Fitch Downgrades Surpass Upgrades…For the first time in over two years, Fitch credit rating downgrades surpassed upgrades in the third quarter of 2023. Upgrades made up 2.8% of rating activity, and downgrades were just a tad higher at 2.9%. Rating outlooks are ‘overwhelmingly stable,’ Fitch added “Fitch’s measures of overall credit quality should remain stable and strong given prudent efforts in recent years to bolster financial resilient.” While community housing for the elderly, hospitals and colleges bore the brunt of Fitch downgrades, utilities, transportation-related muni issuers and airports saw a healthy slate of upgrades. Municipal bond credit risk remains low overall, though certain sectors, such as competitive enterprises, healthcare and senior living, continue to struggle as inflation and high interest rates linger.

Lower Income Tax Weighs on State Revenue…New York State expects tax collections to be 10% lower than expected in the current fiscal year. Revenue from the personal income tax, the state’s largest revenue source, is expected to decrease 14.3% this fiscal year. California’s recent income tax collections are significantly below forecast. Golden State tax collections, highly dependent on capital gains and personal income tax revenue, were suppressed by stock market weakness and slowing wage growth. Nearly half of California’s income tax collections come from residents in the top 1% of income earnings. Personal income tax, corporate tax and sales tax are top revenue sources for U.S. states.

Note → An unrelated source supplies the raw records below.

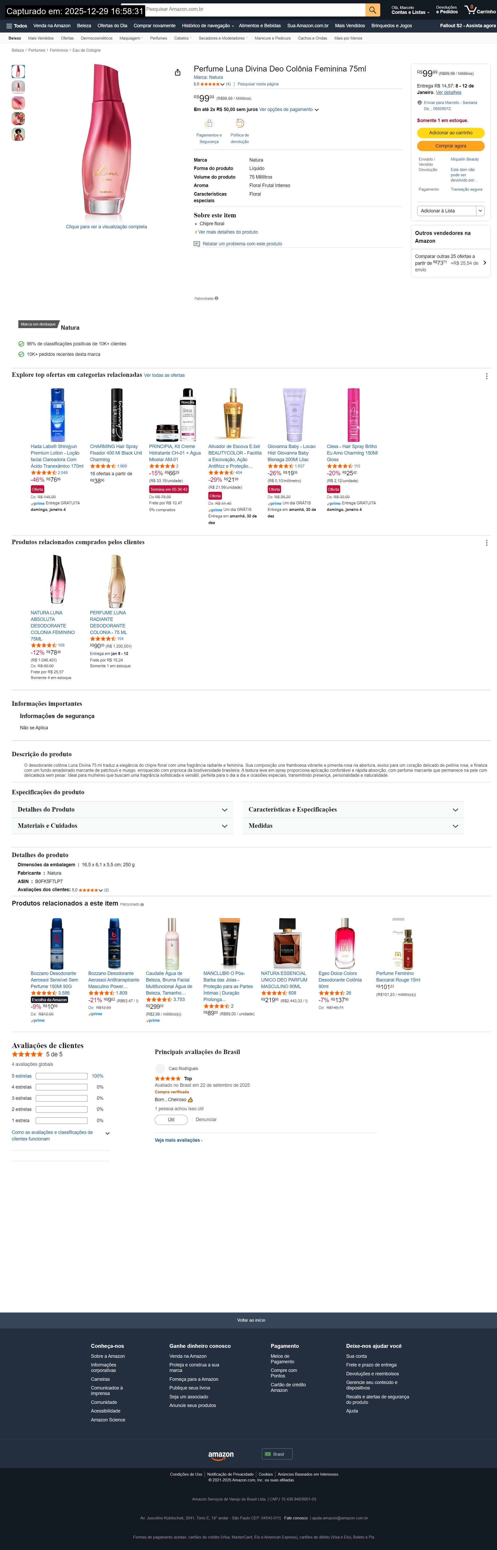Open the Ofertas do Dia menu
Screen dimensions: 497x1550
tap(113, 26)
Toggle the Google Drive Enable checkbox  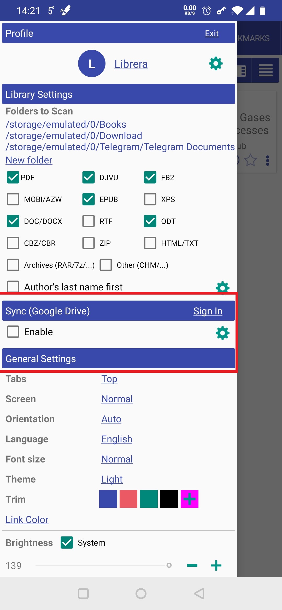[x=13, y=332]
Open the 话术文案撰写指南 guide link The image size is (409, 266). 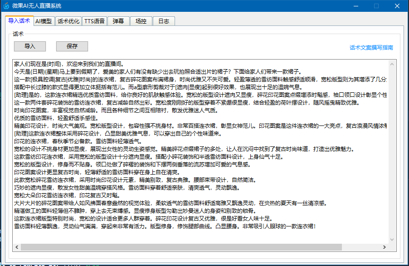click(372, 47)
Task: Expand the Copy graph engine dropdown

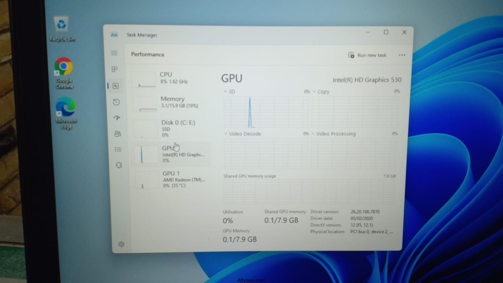Action: pos(314,92)
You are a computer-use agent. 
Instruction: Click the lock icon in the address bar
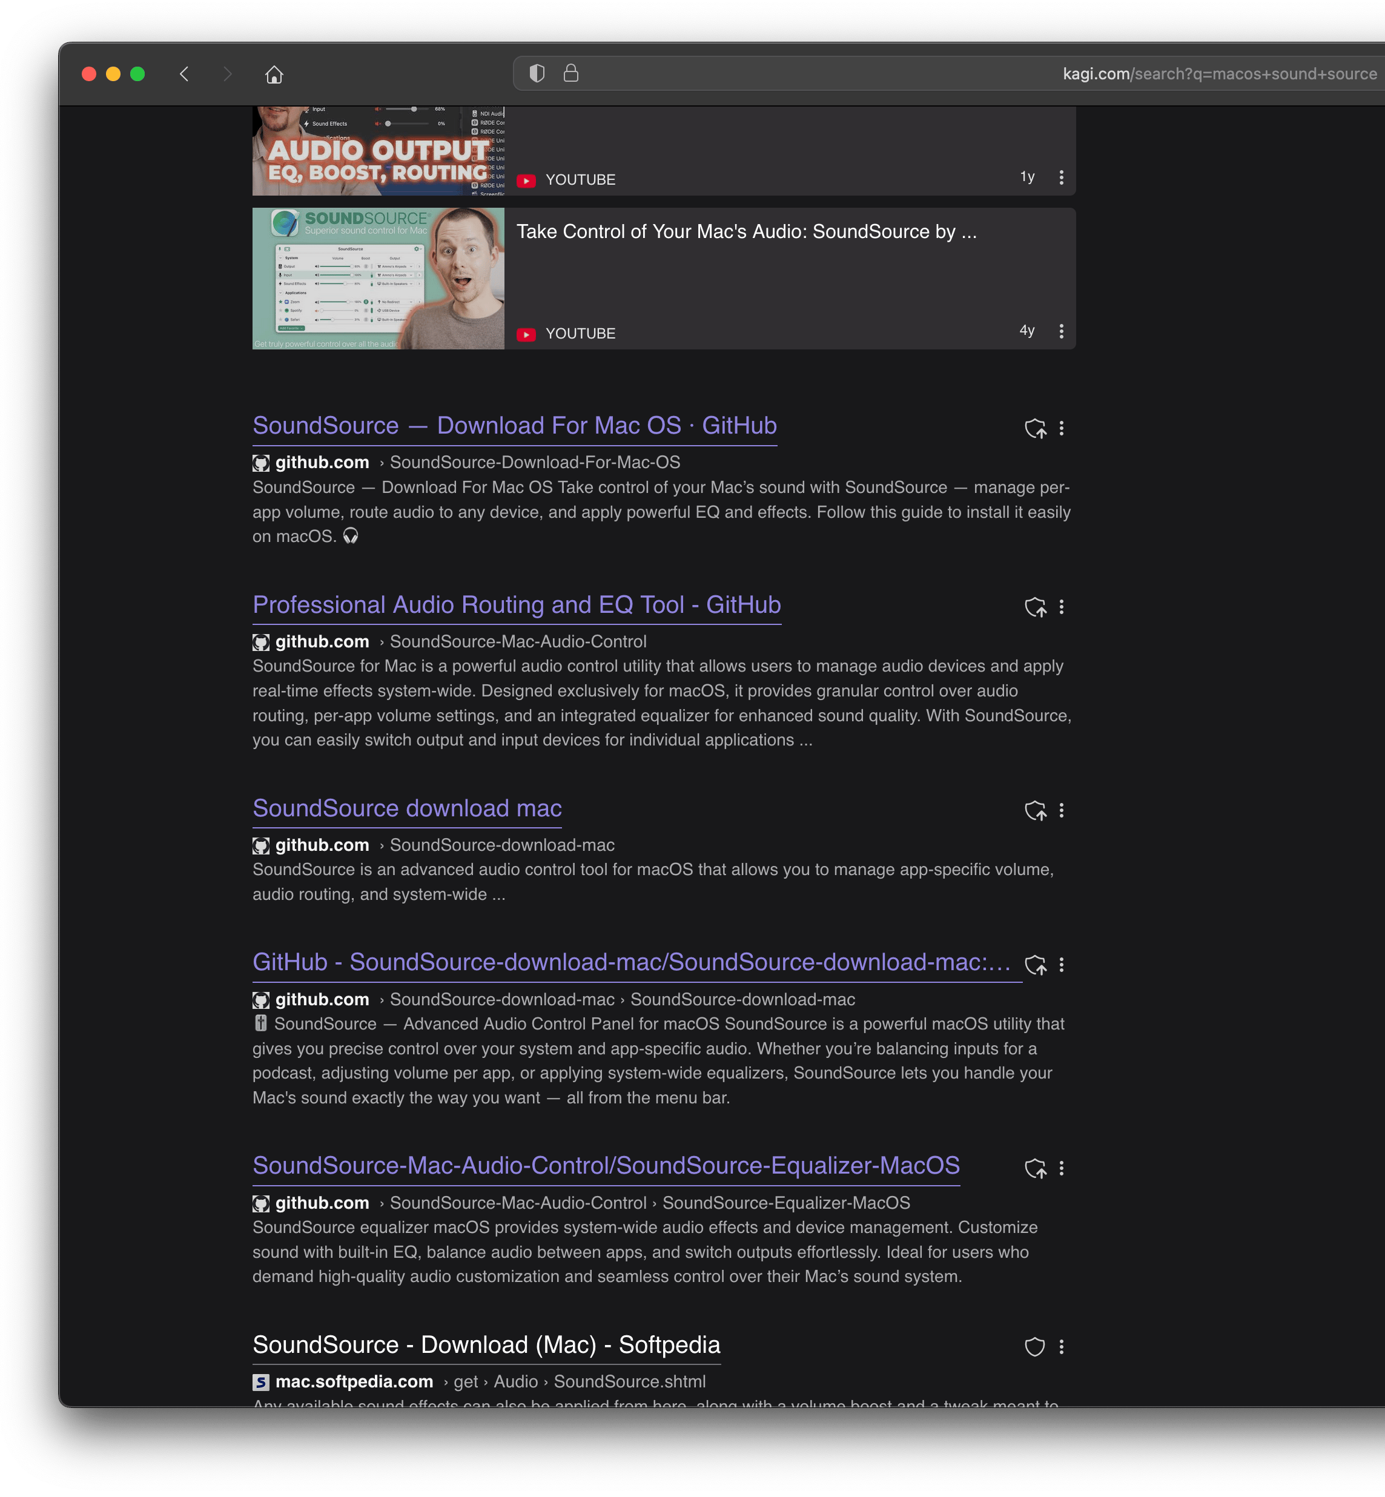(570, 73)
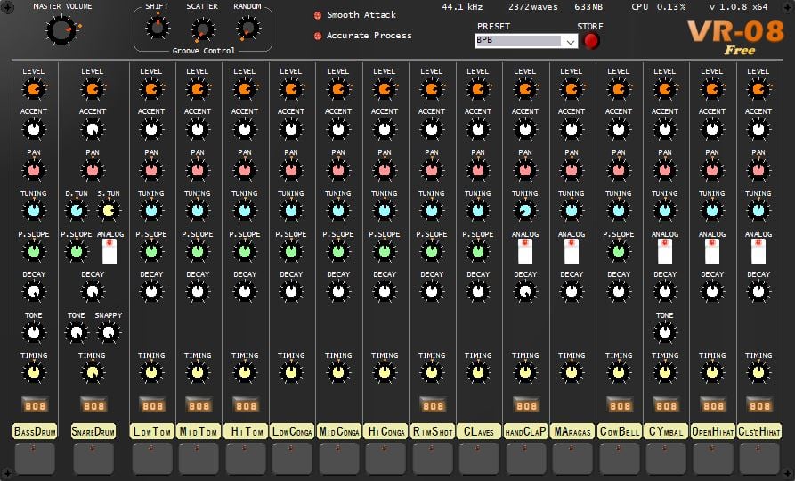Screen dimensions: 795x481
Task: Click the 808 display on Hi Tom channel
Action: 245,404
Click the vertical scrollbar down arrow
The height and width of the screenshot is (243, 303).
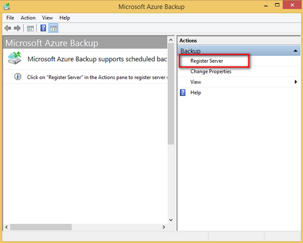[x=171, y=220]
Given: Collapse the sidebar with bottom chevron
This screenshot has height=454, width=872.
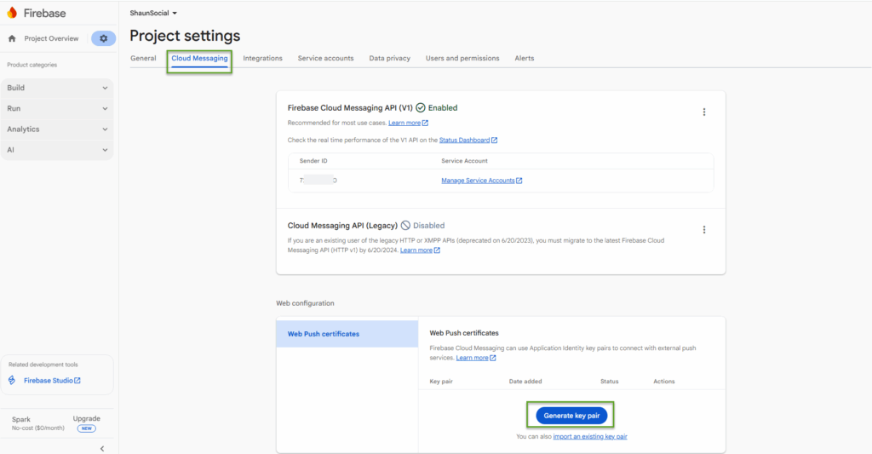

State General Obligation Bonds Sought…High tax U.S. state general obligation bonds offer strong credit quality and high tax-free yields. In high-tax states, such as New York, New Jersey, Illinois and Connecticut, investors top tax bracket earners have recently reaped taxable equivalent yields ranging from 8% to 10% for long-maturity, general-obligation debt. Volatile market conditions have persisted across global bond markets. A state general-obligation debt bond index has lost 0.34% year-to-date, outperforming overall muni bond markets’ 0.42% year-to-date loss. Notably, a Puerto Rico bond index has outperformed with a 2.3% gain so far this year.

Compare 30-Year taxable U.S. Treasury yield 4.77% to 30-Year tax-exempt Municipal Bond yield “AAA” 4.50%; “AA” 4.63%; %; “A” 5.05%. For investors in the 35% tax bracket, a 5% tax-exempt yield is equivalent to a 7.69% taxable yield. Top-rated long-term tax-free bonds yield 97% of comparable taxable U.S. Treasuries.